Most recently, Sen. Gary Peters introduced the Strengthening American Cybersecurity Act of 2022, a culmination of previous efforts to pass cyber legislation in the Senate. Peters, chairman of the Senate Homeland Security and Governmental Affairs Committee, cited the recent Log4j hacks as proof of the immediate need to act (this also prompted the creation of the Cyber Safety Review Board). If passed, the bill would provide a sweeping modernization of federal cybersecurity infrastructure, as well as require private cyber companies to report breaches.

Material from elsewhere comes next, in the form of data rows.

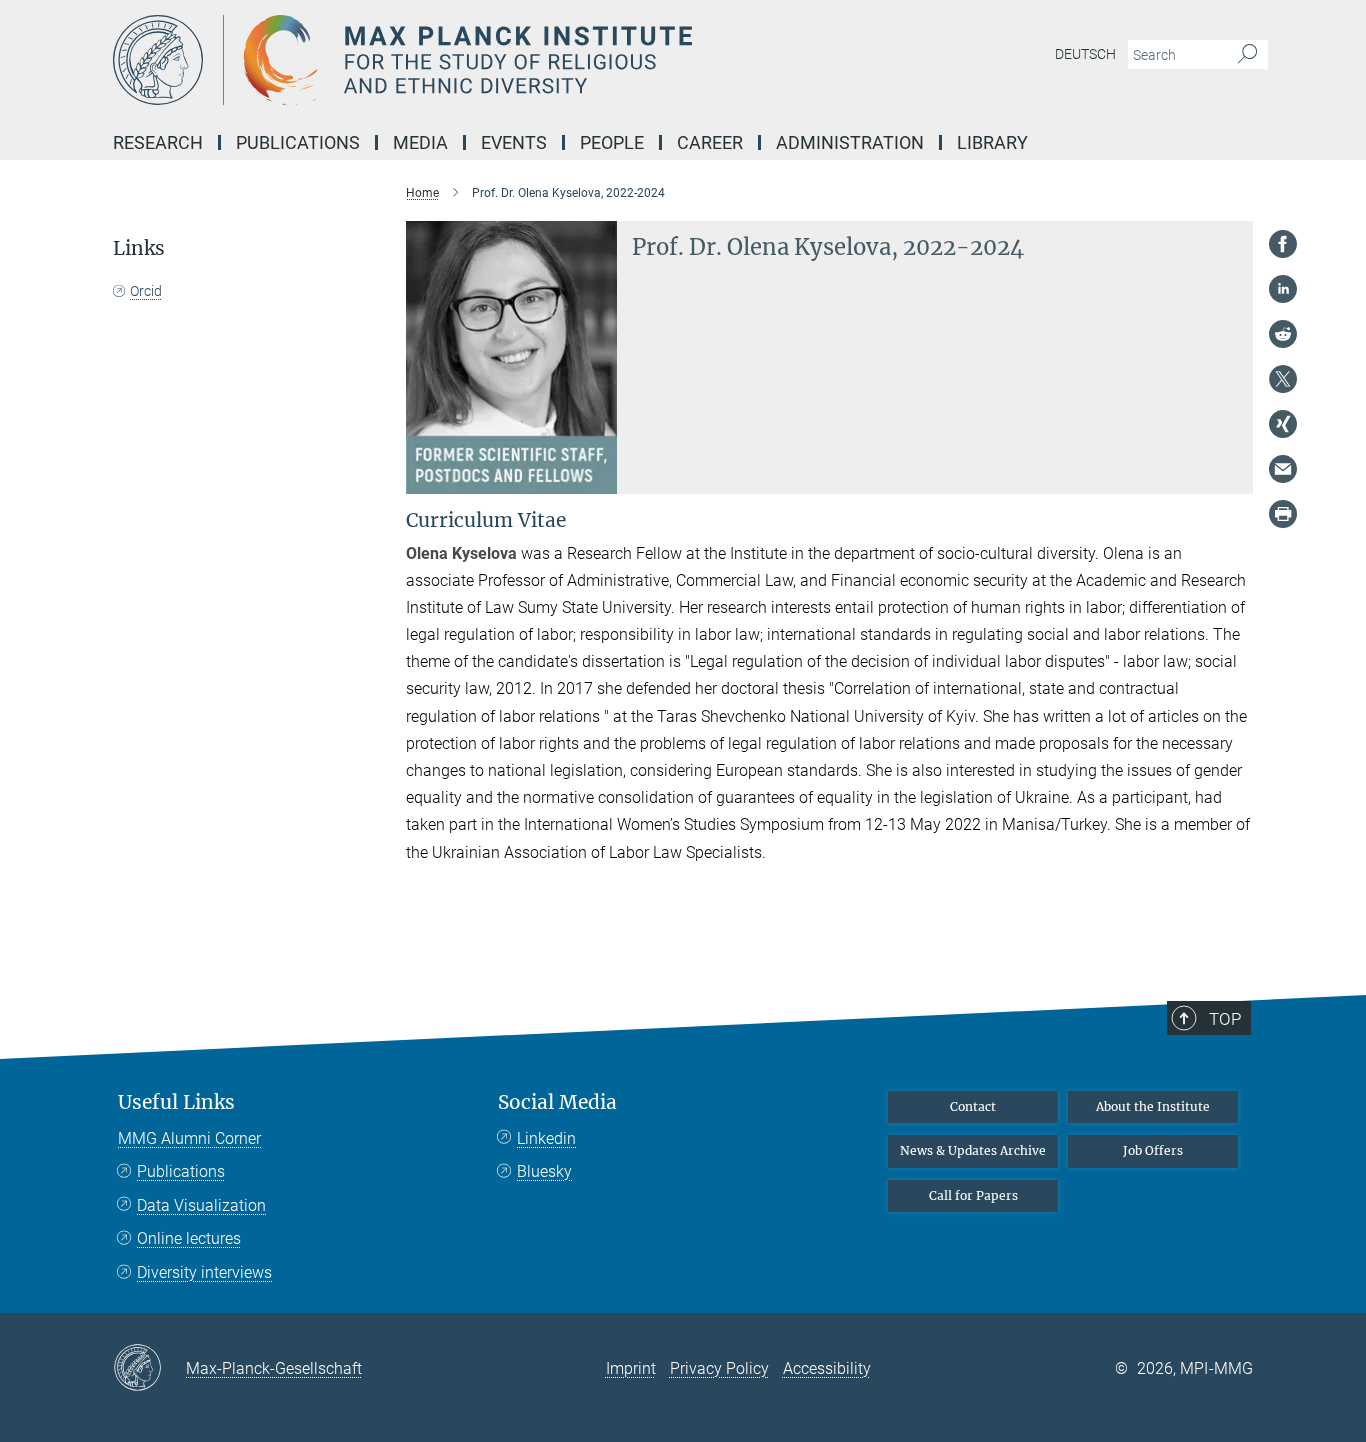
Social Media (557, 1102)
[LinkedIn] (1283, 289)
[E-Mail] (1283, 469)
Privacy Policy (719, 1368)
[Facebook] (1283, 244)
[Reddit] (1283, 334)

In the House, Rep. Elissa Slotkin was one of the co-sponsors the House version of the K-12 Cybersecurity bill, and is someone to watch going forward. Before joining Congress, she worked in both the CIA and the Pentagon. Not surprisingly, Slotkin sits on the Homeland Security committee, where she is chair of the Subcommittee on Intelligence and Counterterrorism (Chair), and serves on the Subcommittee on Cybersecurity, Infrastructure Protection, and Innovation. Langevin currently sits on both subcommittees as well.

Finally, Rep. Ted Lieu is the House Member who has sponsored the most cybersecurity related bills. Lieu previously served as an active-duty officer with the U.S. Airforce and has an academic background in computer science. Some of the bills Lieu sponsored fall in the realm of national security, such as the Hack Your State Department Act. This act directs the State Department to identify and disclose to the public potential cybersecurity risks.

Bottom Line: Cybersecurity must continue to be a bipartisan issue.

While it may be uncertain which party will control Congress after the 2022 midterm elections, cybersecurity legislation has consistently been bipartisan, as are the related committees and caucuses. Therefore, given the immediate need to act on cybersecurity, any future legislation should be introduced and co-sponsored by Senators and Reps from both parties.